A new and powerful tool is headed our way. I believe it has the potential to change the way we interact with researchers, contributors, and authors in general.

I have already reported on the Contributor ID meeting in Boston in mid-May. One of the main reasons for the timing of that meeting was the ORCID Outreach meeting held at the Microsoft office next to MIT in Cambridge. The aim of ORCID is to “solve the name ambiguity problem in scholarly communications by creating a registry of persistent unique identifiers for individual researchers and an open and transparent linking mechanism between ORCID, other ID schemes, and research objects such as publications, grants, and patents.”

The early thought, as I understood it, was to have a system of Identifiers to capture the author and affiliations that could be resolved, so that poeple could look for a unified record and find the name in its preferred format for an author. When CrossRef was first being developed, I was fortunate to be part of a small group (six people) who came up with a compromise so that publishers would contribute articles with a  contributed (minimum) data set to the DOI (Digital Object Identifier). This would enable resolution of the article so it could be pointed to from many systems without destroying the business of secondary publishers who were adding significant value to bibliographic record collections in topical domains. CrossRef seems a perfect home for ORCID as well.
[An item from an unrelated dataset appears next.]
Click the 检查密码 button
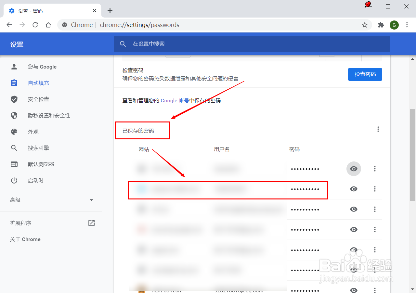Screen dimensions: 416x293 click(365, 74)
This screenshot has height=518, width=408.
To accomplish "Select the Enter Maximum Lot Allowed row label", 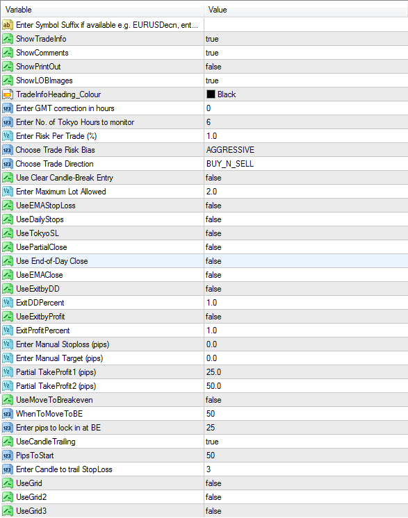I will click(61, 192).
With the discussions of the day before well in mind, many of the people headed over to the ORCID meeting the next morning. The meeting was a veritable Who’s Who of the publishing industry and underscored how important it is to get the common IDs going and get it right. There were many reports on the progress of the organization’s activities, which have been building since early 2010 and earlier as a discussion topic. There are a few big players who “own” the process, and a board is establishing directions. As of that meeting there is now an executive director, Laurel L. Haak, PhD, who started April 9 and so was effectively in her first week on the job. Since the,n ORCID has also announced the appointment of Laura Paglione as its new full-time technical director, starting June 4. This means that the interim people on loan from CrossRef can move back to their regular jobs. Geoff Builder has been the lead technical person, but only part time, as he still had duties at CrossRef.

There was quite a bit of underlying annoyance in the audience. I think it fell into these main areas: 1. The system of ORCIDs will not be released until the fall, a year later than was originally thought. Those who have ponied up time and money, but are not in control, are getting impatient.* 2. The ORCID solution currently proposed does not seem to solve the problems of the contributor workshop from the day before. Perhaps that is in future plans not yet outlined and before the group, but buried in subcommittee files somewhere. 3. The Board presentations emphasized that “the main” customer of ORCID is universities, especially their libraries. But the room was full of publishers with needs for a unified ID. Those publishers (including university publishers) are the people who will use and deposit and link to ORCID. I think I must be missing something really basic. Could it be a switching program for the many IDs that people could use? Apparently there are plans for a number in the file and that number is extensible.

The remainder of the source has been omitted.